Searching for Diradicaloid Chromophores with Efficient Singlet Fission: Cyano‐Group Substitution of Difuropyrene Systems

On the basis of theoretical models and calculations, CN‐substituted difuropyrene systems have been investigated as potential singlet fission (SF) candidates for solar cell applications. Calculations indicate that the fusion of difuran and pyrene in different arrangements could introduce variable diradical properties, and the fused compound ab‐trans‐DFP has moderate diradical character ( y 0 =0.45) while satisfying the main condition (Δ E 1 ) of SF. Furthermore, CN‐substituted ab‐trans‐DFP (substituted at distinct positions) is used to adjust the frontier molecular orbital energy level to satisfy the SF secondary condition (Δ E 2 ).
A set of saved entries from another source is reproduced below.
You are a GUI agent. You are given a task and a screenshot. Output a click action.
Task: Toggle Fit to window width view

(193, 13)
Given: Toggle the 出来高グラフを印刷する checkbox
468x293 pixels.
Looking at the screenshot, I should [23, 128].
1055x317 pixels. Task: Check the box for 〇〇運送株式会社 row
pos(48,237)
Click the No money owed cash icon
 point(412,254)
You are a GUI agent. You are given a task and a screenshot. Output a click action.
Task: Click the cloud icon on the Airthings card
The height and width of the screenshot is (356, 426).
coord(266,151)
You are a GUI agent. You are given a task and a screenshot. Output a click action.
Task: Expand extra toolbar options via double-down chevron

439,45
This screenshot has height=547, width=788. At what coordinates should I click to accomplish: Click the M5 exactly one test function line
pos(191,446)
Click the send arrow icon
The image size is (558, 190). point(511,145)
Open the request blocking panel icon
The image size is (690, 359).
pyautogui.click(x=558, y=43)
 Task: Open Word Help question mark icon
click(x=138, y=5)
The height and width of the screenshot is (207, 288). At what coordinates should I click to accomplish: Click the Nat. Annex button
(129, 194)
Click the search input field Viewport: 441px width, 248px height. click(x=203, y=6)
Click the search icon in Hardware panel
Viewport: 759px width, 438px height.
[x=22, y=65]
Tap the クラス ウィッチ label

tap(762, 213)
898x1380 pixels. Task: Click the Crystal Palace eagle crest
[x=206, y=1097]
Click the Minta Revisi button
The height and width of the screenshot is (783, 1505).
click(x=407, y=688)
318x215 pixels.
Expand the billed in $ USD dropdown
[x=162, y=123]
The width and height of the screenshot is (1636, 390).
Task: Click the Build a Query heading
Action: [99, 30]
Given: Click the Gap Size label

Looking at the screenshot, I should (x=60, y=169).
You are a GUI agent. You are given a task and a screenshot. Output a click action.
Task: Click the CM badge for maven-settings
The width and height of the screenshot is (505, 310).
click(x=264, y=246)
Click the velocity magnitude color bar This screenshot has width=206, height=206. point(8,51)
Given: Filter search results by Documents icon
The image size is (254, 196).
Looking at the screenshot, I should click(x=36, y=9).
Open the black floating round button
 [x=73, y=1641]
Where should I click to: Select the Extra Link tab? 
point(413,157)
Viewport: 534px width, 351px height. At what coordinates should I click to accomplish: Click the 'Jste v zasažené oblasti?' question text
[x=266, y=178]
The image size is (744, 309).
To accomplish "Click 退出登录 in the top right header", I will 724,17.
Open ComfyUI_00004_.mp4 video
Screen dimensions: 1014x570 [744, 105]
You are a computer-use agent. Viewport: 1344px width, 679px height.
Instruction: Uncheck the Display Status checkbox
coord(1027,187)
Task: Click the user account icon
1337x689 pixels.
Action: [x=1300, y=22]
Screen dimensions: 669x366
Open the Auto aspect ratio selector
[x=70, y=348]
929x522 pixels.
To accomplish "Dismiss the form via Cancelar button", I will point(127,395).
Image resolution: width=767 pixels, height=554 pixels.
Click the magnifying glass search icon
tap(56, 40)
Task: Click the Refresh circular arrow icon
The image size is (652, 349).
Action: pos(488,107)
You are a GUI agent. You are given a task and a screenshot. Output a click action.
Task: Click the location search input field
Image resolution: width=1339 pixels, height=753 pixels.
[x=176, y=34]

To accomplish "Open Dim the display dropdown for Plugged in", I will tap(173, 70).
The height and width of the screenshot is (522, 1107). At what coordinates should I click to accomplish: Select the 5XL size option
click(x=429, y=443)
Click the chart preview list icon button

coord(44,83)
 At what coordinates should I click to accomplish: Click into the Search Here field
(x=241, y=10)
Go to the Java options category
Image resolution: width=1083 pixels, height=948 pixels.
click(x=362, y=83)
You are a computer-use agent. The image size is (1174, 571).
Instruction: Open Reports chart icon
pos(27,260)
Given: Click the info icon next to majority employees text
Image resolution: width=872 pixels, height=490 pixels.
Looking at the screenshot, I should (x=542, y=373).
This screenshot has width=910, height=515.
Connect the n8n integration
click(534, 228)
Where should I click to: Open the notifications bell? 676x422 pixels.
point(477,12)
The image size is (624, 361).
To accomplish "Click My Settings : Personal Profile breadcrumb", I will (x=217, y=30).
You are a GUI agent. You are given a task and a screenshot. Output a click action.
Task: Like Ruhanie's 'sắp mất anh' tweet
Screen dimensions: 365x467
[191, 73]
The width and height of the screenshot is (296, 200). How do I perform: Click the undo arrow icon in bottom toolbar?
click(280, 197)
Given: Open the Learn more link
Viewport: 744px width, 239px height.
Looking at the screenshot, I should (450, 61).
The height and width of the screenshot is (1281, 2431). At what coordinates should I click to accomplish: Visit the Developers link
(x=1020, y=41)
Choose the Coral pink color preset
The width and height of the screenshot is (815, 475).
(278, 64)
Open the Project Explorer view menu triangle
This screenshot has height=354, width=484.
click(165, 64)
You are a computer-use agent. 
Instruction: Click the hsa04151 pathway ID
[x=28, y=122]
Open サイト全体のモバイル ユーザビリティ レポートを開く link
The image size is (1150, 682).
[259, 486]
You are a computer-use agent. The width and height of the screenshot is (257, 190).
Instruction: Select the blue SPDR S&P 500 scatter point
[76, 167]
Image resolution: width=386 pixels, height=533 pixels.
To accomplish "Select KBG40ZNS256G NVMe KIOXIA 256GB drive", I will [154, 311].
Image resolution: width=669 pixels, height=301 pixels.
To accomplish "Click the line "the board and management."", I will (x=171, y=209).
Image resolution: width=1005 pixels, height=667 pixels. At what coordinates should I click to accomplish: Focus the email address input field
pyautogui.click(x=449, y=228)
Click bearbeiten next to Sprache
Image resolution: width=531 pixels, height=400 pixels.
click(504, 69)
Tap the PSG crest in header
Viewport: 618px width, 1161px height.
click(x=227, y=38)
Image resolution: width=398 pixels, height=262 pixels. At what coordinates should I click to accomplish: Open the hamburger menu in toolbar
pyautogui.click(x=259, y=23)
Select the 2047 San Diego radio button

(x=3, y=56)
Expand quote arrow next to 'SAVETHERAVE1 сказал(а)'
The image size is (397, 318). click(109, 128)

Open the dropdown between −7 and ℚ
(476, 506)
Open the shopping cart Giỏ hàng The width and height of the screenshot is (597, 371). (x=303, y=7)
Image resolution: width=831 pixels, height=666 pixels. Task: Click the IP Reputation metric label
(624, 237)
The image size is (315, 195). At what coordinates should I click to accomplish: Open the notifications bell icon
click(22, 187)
Interestingly, the position of the cyano substituents has almost no effect on the diradical character, which can be explained by the insensitivity of the ring aromaticity to the cyano position. Both time dependent density functional theory (TD‐DFT) and multi‐configurational self‐consistent field (MCSCF) results confirm that the 4‐ and 5‐position cyano‐substituted ab‐trans‐DFP derivatives can satisfy the two energy conditions and may become potential SF candidates. This work provides an effective strategy for the rational design of new suitable diradical SF candidates, and it is expected that more polycyclic aromatic hydrocarbons such as pyrene can achieve SF conditions by chemical modification, such as fusion or substitution, to adjust the diradical character and the vertical excitation energy.